EXTRAIT CHOISI —
Par fragments, on comprendra qu'il s'est joué sur cette plage figurée à l'ouverture un drame qui a secoué Molly dans ses fondations, jusqu'à déranger sa santé mentale. Mais la vie reprend. Molly s'installe dans un nouvel appartement et semble retrouver un semblant de normalité... Jusqu'à ce que des cognements contre le plafond commencent à l'obséder.
***
Knocking est un film resserré d'à peine une heure vingt à la mise en scène brillante. Tout, dans ce métrage, est signifiant et ajoute à la claustrophobie moite et à la solitude que vit Molly, campée par Cecilia Milocco (même le nom de famille de l'actrice principale est signifiant, si c'est pas du perfectionnisme ça, je ne sais pas ce que c'est).
D'abord le format: 1.66 : 1. Ni le presque-carré du quatre tiers, ni la largeur du cinémascope, il est le format idéal pour installer la tension (voir l'article de Noam Kroll en source). Associé au Super 16mm, ce format insuffle non seulement un aspect de film daté (année 80-90) et un style unique. Ce n'est pas un hasard si c'est le format utilisé par The VVitch, Orange mécanique ou encore Pi.
C'est un format idéal pour les plans rapprochés, dont Frida Kempff abreuvera son récit. Les visages remplissent le cadre jusqu'à en déborder. La caméra écrase Molly, la renferme dans son cadre serré, souvent centré. Plans qui trouveront un écho dans les dialogues, rares, avec ses quelques voisins. Presque systématiquement, les champ-contre-champ échappent à la parole: celui qui parle est hors-champ.
Décidément, la communication rompue.
Car c'est de ça que parle Knocking. D'une femme fragile, certaine de ce qu'elle entend (ces cognements persistants, et cette voix de femme qui provient du plafond, son appel à l'aide), mais que personne ne croit. Elle a beau avertir la police au cours d'un plan devenu un poncif du genre, il la prendront pour une folle. Et Kempff arrivera à embarquer le spectateur dans le doute: y a-t-il réellement une femme séquestrée dans l'appartement au-dessus de Molly ou est-elle juste folle à lier ?
Et ce problème de communication trouve écho à plusieurs éléments du long-métrage. D'abord cette télévision allumée, en fond, diffusant Persona d'Ingmar Bergman. Un autre suédois, pour un autre film parlant de femmes seules et de communication impossible.
Puis ces grues - apparaissant lors d'un bref flash-back figurant Molly et sa femme - qui crient devant sa fenêtre. Un oiseau qui symbolise la parole et ses origines. Selon les traditions bambara, c'est en effet cet oiseau qui réunit les trois attributs du verbe : la beauté, le son de sa voix et le mouvement de leurs danses nuptiales.

LIGNES ENREGISTRÉES —
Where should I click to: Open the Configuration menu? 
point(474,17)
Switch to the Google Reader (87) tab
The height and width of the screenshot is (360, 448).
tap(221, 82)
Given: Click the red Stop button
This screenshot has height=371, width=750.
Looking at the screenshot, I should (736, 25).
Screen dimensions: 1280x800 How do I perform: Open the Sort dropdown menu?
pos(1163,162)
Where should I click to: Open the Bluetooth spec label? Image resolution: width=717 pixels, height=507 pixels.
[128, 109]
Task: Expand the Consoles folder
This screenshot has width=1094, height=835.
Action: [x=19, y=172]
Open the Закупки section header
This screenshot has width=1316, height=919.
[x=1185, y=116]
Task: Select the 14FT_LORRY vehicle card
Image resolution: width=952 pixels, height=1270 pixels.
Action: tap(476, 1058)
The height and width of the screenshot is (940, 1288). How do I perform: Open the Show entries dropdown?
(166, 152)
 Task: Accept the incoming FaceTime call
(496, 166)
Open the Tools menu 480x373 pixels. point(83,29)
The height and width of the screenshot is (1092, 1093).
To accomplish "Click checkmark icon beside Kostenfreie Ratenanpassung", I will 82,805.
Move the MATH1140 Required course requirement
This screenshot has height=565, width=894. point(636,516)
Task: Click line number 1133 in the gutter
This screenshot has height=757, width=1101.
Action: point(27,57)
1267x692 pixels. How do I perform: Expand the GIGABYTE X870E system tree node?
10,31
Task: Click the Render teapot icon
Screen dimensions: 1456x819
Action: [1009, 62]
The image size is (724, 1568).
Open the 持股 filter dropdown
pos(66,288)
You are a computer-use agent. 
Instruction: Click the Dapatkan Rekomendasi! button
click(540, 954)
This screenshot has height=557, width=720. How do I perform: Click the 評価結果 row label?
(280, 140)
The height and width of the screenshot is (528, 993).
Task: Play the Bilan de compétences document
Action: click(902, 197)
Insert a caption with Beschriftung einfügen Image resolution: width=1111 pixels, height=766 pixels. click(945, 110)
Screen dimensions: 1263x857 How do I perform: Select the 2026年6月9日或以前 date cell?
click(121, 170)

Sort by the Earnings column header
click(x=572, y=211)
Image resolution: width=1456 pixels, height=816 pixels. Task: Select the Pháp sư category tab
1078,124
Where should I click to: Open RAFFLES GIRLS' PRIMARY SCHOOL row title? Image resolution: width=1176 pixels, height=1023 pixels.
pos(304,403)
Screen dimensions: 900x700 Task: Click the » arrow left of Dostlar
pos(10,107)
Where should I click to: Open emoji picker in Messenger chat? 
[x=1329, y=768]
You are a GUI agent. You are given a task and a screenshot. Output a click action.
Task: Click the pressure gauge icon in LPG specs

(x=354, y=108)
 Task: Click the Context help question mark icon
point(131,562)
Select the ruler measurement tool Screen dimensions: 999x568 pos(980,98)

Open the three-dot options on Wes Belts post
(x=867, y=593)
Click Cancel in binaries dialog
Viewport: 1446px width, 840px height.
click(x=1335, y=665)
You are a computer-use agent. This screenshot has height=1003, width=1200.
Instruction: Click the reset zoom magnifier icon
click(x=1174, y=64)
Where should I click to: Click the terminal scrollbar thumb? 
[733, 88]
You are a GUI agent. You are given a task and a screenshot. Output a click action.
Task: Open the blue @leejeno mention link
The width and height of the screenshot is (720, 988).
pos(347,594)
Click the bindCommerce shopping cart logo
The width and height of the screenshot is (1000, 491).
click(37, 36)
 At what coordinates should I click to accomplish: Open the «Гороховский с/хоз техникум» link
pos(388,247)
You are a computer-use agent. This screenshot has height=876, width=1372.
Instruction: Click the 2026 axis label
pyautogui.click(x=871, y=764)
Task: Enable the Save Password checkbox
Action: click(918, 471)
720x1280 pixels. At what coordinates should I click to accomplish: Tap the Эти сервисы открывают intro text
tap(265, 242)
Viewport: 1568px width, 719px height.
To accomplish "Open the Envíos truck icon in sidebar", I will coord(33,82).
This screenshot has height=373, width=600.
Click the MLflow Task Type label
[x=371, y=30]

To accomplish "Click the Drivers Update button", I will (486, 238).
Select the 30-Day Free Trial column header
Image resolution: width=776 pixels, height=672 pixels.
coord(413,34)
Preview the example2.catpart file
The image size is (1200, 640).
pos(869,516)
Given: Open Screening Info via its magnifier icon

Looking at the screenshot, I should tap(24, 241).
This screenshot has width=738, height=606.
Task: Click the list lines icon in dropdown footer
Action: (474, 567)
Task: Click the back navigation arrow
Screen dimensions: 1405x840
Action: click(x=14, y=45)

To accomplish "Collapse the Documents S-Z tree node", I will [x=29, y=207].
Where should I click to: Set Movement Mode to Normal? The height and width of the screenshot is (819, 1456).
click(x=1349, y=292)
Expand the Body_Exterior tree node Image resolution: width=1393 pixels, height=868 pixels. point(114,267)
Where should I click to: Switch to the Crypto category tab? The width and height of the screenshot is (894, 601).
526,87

EXERCICES —
1) Dans les lignes enregistrées, en partant de celle qui contient « Sort by the Earnings column header » et en allant jusqu'à celle qui contient « pos(10,107) », remplacez « Image resolution » par « Screenshot resolution ». Redonnez uniquement ces lignes, sans rien changer d'autre.
2) Poursuivez la critique du film Knocking à partir de l'endroit où elle s'arrête.

RÉPONSES —
1)
Sort by the Earnings column header
click(x=572, y=211)
Screenshot resolution: width=1456 pixels, height=816 pixels. Task: Select the Pháp sư category tab
1078,124
Where should I click to: Open RAFFLES GIRLS' PRIMARY SCHOOL row title? Screenshot resolution: width=1176 pixels, height=1023 pixels.
pos(304,403)
Screen dimensions: 900x700 Task: Click the » arrow left of Dostlar
pos(10,107)

2)
La même communication impossible qui traverse le long-métrage à travers les animaux qui demeurent, durant une bonne partie du récit, les seuls interlocuteurs de Molly. Cette mouche qui finira par s'échapper, cet oiseau auquel Molly tente de parler et qu'elle retrouvera mort. La grenouille écrasée sous ses souliers, donnant une transition "juteuse" (ceux qui ont vu le film comprendront) à l'épicier nous offrant une énième scène de dialogue rompu.
Pourtant, outre Molly, j'oublie de mentionner l'un des personnages les plus importants du film - celui qui permet à Knocking d'intégrer le sous-genre de l'appartement de l'angoisse à l'instar de Repulsion de Polanski ou encore de Possession de Zulawski - le domicile en lui-même.
En effet, l'appartement sera, tout au long du métrage, le reflet de l'état émotionnel de Molly. D'abord vide, en chantier, il finira par être décoré par Molly. Elle tente de se l'approprier, sans vraiment réussir à en faire une place chaleureuse. Une tâcha au plafond subsiste, malgré ses coups d'éponge. Une tâche - sa fêlure - qui enflera au court du film jusqu'à prendre feu. Molly est aux portes de la folie.
Un policier la sortira de son appartement en flammes, dans une séquence en mode subjectif lorgnant du côté de Gaspar Noé et de son Enter the void jusque dans le choix des couleurs et dans la mise en scène des clignements de paupière. Molly sera sauvée, réanimée. Et une voix dans le talkie-walkie des pompiers nous apprend qu'une femme a été retrouvée grâce à l'incendie. Une femme attachée, séquestrée, dans l'appartement suplombant celui de Molly.
Elle était lucide depuis le début.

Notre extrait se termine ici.